The role of teacher is a peculiar one. Obviously, it's something that I have been contemplating with a lot these days, both me as a teacher, and others as my teacher. Your teacher can be your friend. Your teacher can be your student. People often forget that many students spend money on teachers, so really, the teacher can be our employee. Your teacher, sadly, can also be an asshole, and there are a lot of those out there. It's a dynamic role, and most certainly one that claims ownership of whatever power that may or may exist. Let me explain...


"Teaching", as a task in itself is simple. It's no more than the mere transfer of information. Its sole purpose is to deliver the knowledge, to educate, to show us the good stuff. “The teacher” is a job, not a status. Your grandson can be your teacher because he knows how to kill pigs in Angry Birds. The user manual of your dishwasher can be your teacher. I sort of like the analogy of withdrawing from a sperm bank to get a pregnant. This is it, you go in, order whatever height and eye colour you like, get the goody and leave. Then there is the "complicated" way to conceive: meeting someone, dating, getting married, getting pregnant, may or may not be in that order. We all know it's everything else, not the 0.001 second of the actual conception, that is complicated. In other words, it's also everything else, not the teaching task itself, that is complicated.

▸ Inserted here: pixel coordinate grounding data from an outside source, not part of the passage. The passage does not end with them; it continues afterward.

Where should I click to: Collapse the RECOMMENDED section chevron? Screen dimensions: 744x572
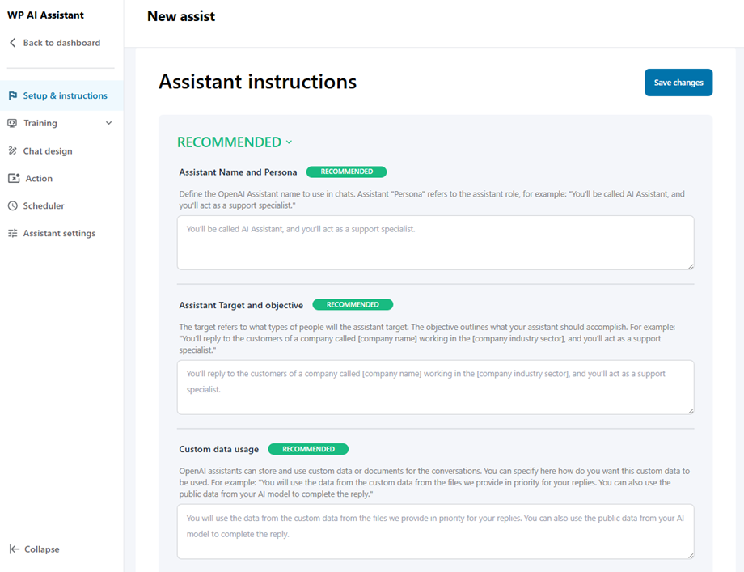pyautogui.click(x=289, y=142)
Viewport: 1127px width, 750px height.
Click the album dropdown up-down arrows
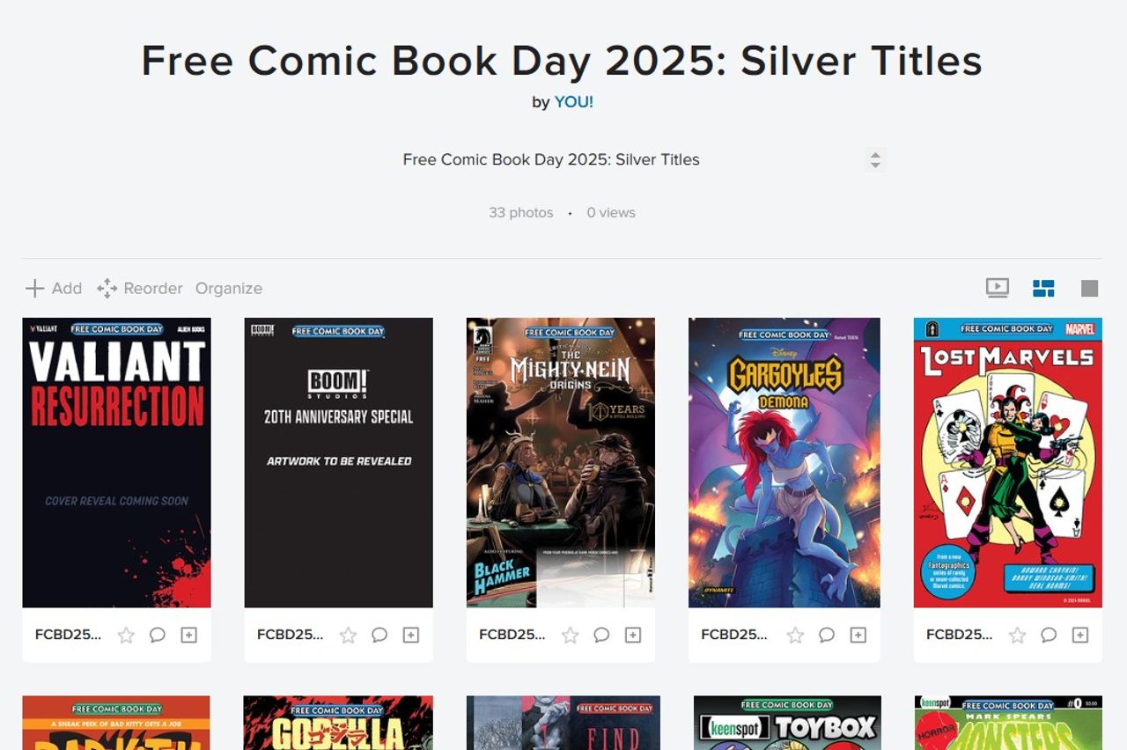click(874, 159)
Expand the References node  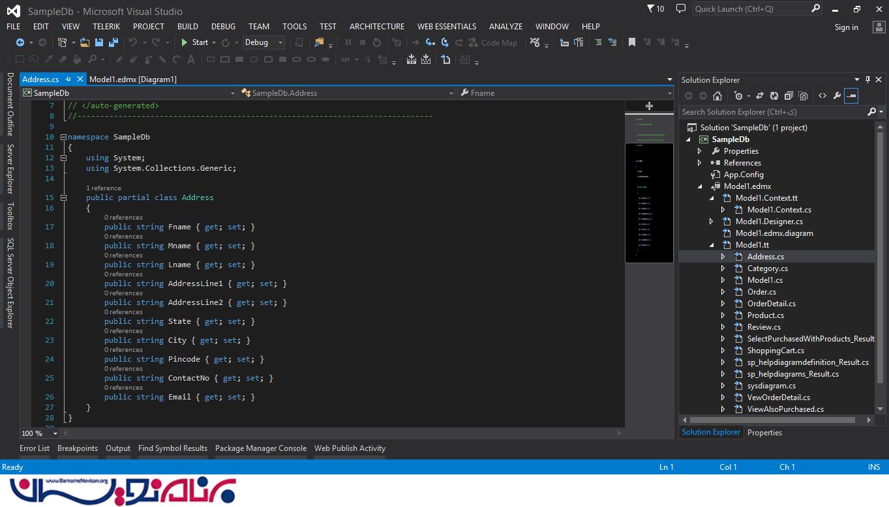tap(700, 163)
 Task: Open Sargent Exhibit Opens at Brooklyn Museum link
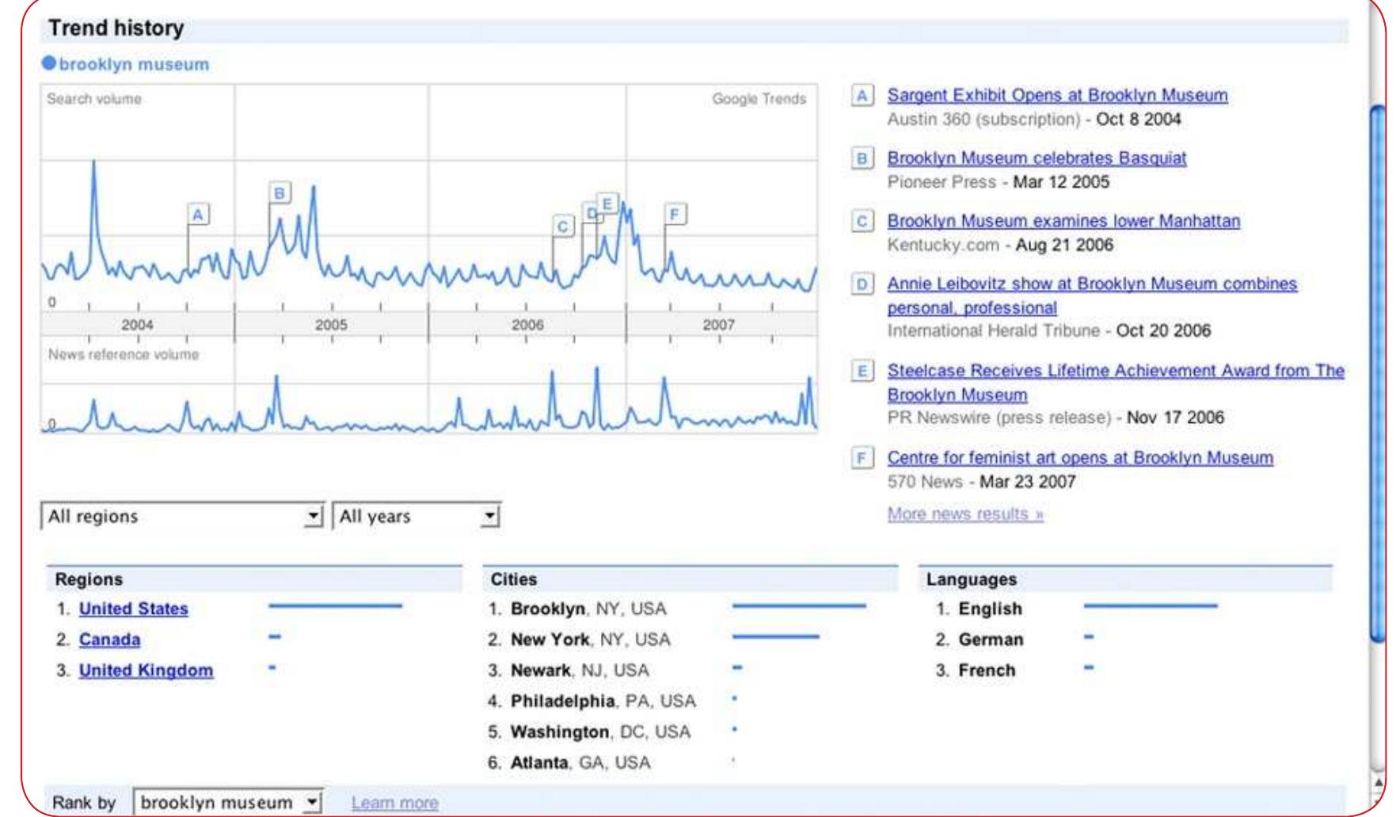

"The teacher" is often tasked with other roles: the regulator, the monitor, the babysitter, the policeman/woman, the editor, the puppeteer, the shri-monger, the Grand Magus... all of a sudden "the teacher" assumes to have all kinds of power, which is exactly my point. People say "knowledge is power", but it really should be "knowledge empowers you". "Power over yourself" and "power over others" are two very different things.

In a classroom, the power of authority comes from the teacher acting as a monitor, while conducting the task of "teaching" or conveying information to the students. Conveying information, which in essence is what "teaching" really is about, is separate from being the "authority" in the classroom. Hypothetically you can have a person in the classroom to just teach, and a policeman to keep things in order. We all wear many hats, often at the same time. It is important to set clear boundaries and recognize which hat you are wearing when you speak. When the lines blur, and "the teacher" acts inappropriately and abuses the power of authority, we have problems. When the students also act inappropriately, we have bigger problems.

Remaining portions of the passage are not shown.